## ASSIGNMENT
Without changing anything, reproduce every record below.

* * * *

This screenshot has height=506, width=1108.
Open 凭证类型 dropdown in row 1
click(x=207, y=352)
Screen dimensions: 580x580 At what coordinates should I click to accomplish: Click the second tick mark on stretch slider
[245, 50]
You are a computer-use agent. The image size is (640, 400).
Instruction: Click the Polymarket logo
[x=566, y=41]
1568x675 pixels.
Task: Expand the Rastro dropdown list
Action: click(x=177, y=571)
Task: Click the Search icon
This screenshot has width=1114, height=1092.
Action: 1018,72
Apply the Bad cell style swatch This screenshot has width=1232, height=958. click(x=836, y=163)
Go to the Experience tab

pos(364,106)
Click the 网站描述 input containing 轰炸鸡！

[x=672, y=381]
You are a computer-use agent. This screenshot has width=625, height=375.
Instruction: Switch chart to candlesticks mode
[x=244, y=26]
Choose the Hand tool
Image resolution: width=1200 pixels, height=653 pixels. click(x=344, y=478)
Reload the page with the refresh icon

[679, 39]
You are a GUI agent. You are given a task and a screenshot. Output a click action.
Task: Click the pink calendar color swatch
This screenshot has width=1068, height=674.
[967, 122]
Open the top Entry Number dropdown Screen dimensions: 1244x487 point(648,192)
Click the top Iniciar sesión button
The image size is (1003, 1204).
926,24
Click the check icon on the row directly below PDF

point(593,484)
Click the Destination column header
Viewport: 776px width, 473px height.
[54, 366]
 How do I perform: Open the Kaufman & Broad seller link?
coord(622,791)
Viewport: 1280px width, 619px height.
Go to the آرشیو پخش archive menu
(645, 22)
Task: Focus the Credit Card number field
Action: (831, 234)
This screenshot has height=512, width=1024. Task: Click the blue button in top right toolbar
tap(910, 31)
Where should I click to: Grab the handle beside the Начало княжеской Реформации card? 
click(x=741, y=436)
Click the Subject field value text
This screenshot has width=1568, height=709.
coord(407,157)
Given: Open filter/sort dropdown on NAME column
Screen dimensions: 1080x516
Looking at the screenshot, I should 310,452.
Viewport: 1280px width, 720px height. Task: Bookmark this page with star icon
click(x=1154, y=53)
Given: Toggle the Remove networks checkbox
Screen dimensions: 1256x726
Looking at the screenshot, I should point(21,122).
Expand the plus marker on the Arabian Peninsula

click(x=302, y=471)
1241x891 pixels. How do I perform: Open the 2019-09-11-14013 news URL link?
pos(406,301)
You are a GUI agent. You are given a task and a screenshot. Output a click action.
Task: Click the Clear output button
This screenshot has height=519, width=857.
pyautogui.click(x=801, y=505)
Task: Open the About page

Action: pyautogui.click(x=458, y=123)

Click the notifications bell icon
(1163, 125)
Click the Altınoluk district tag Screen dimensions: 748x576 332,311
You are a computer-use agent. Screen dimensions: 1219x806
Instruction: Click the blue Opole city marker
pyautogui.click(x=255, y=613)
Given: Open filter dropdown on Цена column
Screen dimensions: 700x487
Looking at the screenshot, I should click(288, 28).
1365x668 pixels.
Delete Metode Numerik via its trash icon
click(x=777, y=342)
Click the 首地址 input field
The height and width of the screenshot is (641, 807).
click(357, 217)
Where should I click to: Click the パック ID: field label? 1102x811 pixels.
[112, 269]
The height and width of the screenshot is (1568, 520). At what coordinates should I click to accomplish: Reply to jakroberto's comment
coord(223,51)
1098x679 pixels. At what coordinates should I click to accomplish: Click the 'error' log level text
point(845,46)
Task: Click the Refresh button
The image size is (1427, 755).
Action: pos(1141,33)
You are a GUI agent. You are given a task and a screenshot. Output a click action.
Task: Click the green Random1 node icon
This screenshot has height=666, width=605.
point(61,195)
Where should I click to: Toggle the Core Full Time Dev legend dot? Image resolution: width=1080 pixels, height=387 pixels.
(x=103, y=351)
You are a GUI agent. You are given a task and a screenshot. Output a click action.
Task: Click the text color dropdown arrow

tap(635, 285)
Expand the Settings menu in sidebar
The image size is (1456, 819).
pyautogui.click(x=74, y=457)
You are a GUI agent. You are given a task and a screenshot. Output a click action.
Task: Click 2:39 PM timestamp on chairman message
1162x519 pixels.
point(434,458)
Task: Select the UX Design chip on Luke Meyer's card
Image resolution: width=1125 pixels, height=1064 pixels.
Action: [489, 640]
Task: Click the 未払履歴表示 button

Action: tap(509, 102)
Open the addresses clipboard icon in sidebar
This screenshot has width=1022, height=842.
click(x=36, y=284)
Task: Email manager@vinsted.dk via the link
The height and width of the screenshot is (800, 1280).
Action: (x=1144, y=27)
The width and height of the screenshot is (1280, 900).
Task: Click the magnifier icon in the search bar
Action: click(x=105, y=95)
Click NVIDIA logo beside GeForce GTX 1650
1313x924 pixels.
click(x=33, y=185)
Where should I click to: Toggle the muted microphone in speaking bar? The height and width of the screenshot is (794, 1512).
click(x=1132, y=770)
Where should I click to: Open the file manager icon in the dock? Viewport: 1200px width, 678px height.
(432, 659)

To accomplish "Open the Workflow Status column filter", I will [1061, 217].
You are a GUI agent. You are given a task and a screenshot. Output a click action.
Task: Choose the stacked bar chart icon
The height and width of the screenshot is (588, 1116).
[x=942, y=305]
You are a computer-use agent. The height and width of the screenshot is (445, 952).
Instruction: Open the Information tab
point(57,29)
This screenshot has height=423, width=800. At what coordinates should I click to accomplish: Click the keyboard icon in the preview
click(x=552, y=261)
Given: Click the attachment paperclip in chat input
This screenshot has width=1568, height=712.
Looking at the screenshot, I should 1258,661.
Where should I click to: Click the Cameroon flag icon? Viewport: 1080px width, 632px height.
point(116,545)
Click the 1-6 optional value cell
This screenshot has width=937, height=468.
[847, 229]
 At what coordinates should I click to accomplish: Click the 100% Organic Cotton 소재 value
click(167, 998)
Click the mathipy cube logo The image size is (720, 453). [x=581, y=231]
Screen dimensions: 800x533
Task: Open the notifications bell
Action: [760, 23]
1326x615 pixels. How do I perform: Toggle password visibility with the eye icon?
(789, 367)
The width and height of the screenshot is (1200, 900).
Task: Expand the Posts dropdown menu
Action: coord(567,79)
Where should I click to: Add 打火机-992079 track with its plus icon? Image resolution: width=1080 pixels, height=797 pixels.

* * * *

## RESPONSE AREA
This screenshot has height=506, width=1108.
Open 凭证类型 dropdown in row 1
click(x=207, y=352)
Screen dimensions: 580x580 At what coordinates should I click to accomplish: Click the second tick mark on stretch slider
[245, 50]
You are a computer-use agent. The image size is (640, 400).
Instruction: Click the Polymarket logo
[x=566, y=41]
1568x675 pixels.
Task: Expand the Rastro dropdown list
Action: click(x=177, y=571)
Task: Click the Search icon
This screenshot has width=1114, height=1092.
Action: 1018,72
Apply the Bad cell style swatch This screenshot has width=1232, height=958. click(x=836, y=163)
Go to the Experience tab

pos(364,106)
Click the 网站描述 input containing 轰炸鸡！

[x=672, y=381]
You are a computer-use agent. This screenshot has width=625, height=375.
Instruction: Switch chart to candlesticks mode
[x=244, y=26]
Choose the Hand tool
Image resolution: width=1200 pixels, height=653 pixels. click(x=344, y=478)
Reload the page with the refresh icon

[679, 39]
You are a GUI agent. You are given a task and a screenshot. Output a click action.
Task: Click the pink calendar color swatch
This screenshot has width=1068, height=674.
[967, 122]
Open the top Entry Number dropdown Screen dimensions: 1244x487 point(648,192)
Click the top Iniciar sesión button
The image size is (1003, 1204).
926,24
Click the check icon on the row directly below PDF

point(593,484)
Click the Destination column header
Viewport: 776px width, 473px height.
[54, 366]
 How do I perform: Open the Kaufman & Broad seller link?
coord(622,791)
Viewport: 1280px width, 619px height.
Go to the آرشیو پخش archive menu
(645, 22)
Task: Focus the Credit Card number field
Action: (831, 234)
This screenshot has height=512, width=1024. Task: Click the blue button in top right toolbar
tap(910, 31)
Where should I click to: Grab the handle beside the Начало княжеской Реформации card? 
click(x=741, y=436)
Click the Subject field value text
This screenshot has width=1568, height=709.
coord(407,157)
Given: Open filter/sort dropdown on NAME column
Screen dimensions: 1080x516
Looking at the screenshot, I should 310,452.
Viewport: 1280px width, 720px height. Task: Bookmark this page with star icon
click(x=1154, y=53)
Given: Toggle the Remove networks checkbox
Screen dimensions: 1256x726
Looking at the screenshot, I should point(21,122).
Expand the plus marker on the Arabian Peninsula

click(x=302, y=471)
1241x891 pixels. How do I perform: Open the 2019-09-11-14013 news URL link?
pos(406,301)
You are a GUI agent. You are given a task and a screenshot. Output a click action.
Task: Click the Clear output button
This screenshot has height=519, width=857.
pyautogui.click(x=801, y=505)
Task: Open the About page

Action: pyautogui.click(x=458, y=123)

Click the notifications bell icon
(1163, 125)
Click the Altınoluk district tag Screen dimensions: 748x576 332,311
You are a computer-use agent. Screen dimensions: 1219x806
Instruction: Click the blue Opole city marker
pyautogui.click(x=255, y=613)
Given: Open filter dropdown on Цена column
Screen dimensions: 700x487
Looking at the screenshot, I should click(288, 28).
1365x668 pixels.
Delete Metode Numerik via its trash icon
click(x=777, y=342)
Click the 首地址 input field
The height and width of the screenshot is (641, 807).
click(357, 217)
Where should I click to: Click the パック ID: field label? 1102x811 pixels.
[112, 269]
The height and width of the screenshot is (1568, 520). At what coordinates should I click to accomplish: Reply to jakroberto's comment
coord(223,51)
1098x679 pixels. At what coordinates should I click to accomplish: Click the 'error' log level text
point(845,46)
Task: Click the Refresh button
The image size is (1427, 755).
Action: pos(1141,33)
You are a GUI agent. You are given a task and a screenshot. Output a click action.
Task: Click the green Random1 node icon
This screenshot has height=666, width=605.
point(61,195)
Where should I click to: Toggle the Core Full Time Dev legend dot? Image resolution: width=1080 pixels, height=387 pixels.
(x=103, y=351)
You are a GUI agent. You are given a task and a screenshot. Output a click action.
Task: Click the text color dropdown arrow

tap(635, 285)
Expand the Settings menu in sidebar
The image size is (1456, 819).
pyautogui.click(x=74, y=457)
You are a GUI agent. You are given a task and a screenshot. Output a click action.
Task: Click 2:39 PM timestamp on chairman message
1162x519 pixels.
point(434,458)
Task: Select the UX Design chip on Luke Meyer's card
Image resolution: width=1125 pixels, height=1064 pixels.
Action: [489, 640]
Task: Click the 未払履歴表示 button

Action: tap(509, 102)
Open the addresses clipboard icon in sidebar
This screenshot has width=1022, height=842.
click(x=36, y=284)
Task: Email manager@vinsted.dk via the link
The height and width of the screenshot is (800, 1280).
Action: (x=1144, y=27)
The width and height of the screenshot is (1280, 900).
Task: Click the magnifier icon in the search bar
Action: click(x=105, y=95)
Click NVIDIA logo beside GeForce GTX 1650
1313x924 pixels.
click(x=33, y=185)
Where should I click to: Toggle the muted microphone in speaking bar? The height and width of the screenshot is (794, 1512).
click(x=1132, y=770)
Where should I click to: Open the file manager icon in the dock? Viewport: 1200px width, 678px height.
(432, 659)

To accomplish "Open the Workflow Status column filter", I will [1061, 217].
You are a GUI agent. You are given a task and a screenshot. Output a click action.
Task: Choose the stacked bar chart icon
The height and width of the screenshot is (588, 1116).
[x=942, y=305]
You are a computer-use agent. The height and width of the screenshot is (445, 952).
Instruction: Open the Information tab
point(57,29)
This screenshot has height=423, width=800. At what coordinates should I click to accomplish: Click the keyboard icon in the preview
click(x=552, y=261)
Given: Click the attachment paperclip in chat input
This screenshot has width=1568, height=712.
Looking at the screenshot, I should 1258,661.
Where should I click to: Click the Cameroon flag icon? Viewport: 1080px width, 632px height.
point(116,545)
Click the 1-6 optional value cell
This screenshot has width=937, height=468.
[847, 229]
 At what coordinates should I click to accomplish: Click the 100% Organic Cotton 소재 value
click(167, 998)
Click the mathipy cube logo The image size is (720, 453). [x=581, y=231]
Screen dimensions: 800x533
Task: Open the notifications bell
Action: [760, 23]
1326x615 pixels. How do I perform: Toggle password visibility with the eye icon?
(789, 367)
The width and height of the screenshot is (1200, 900).
Task: Expand the Posts dropdown menu
Action: coord(567,79)
Where should I click to: Add 打火机-992079 track with its plus icon? Image resolution: width=1080 pixels, height=797 pixels.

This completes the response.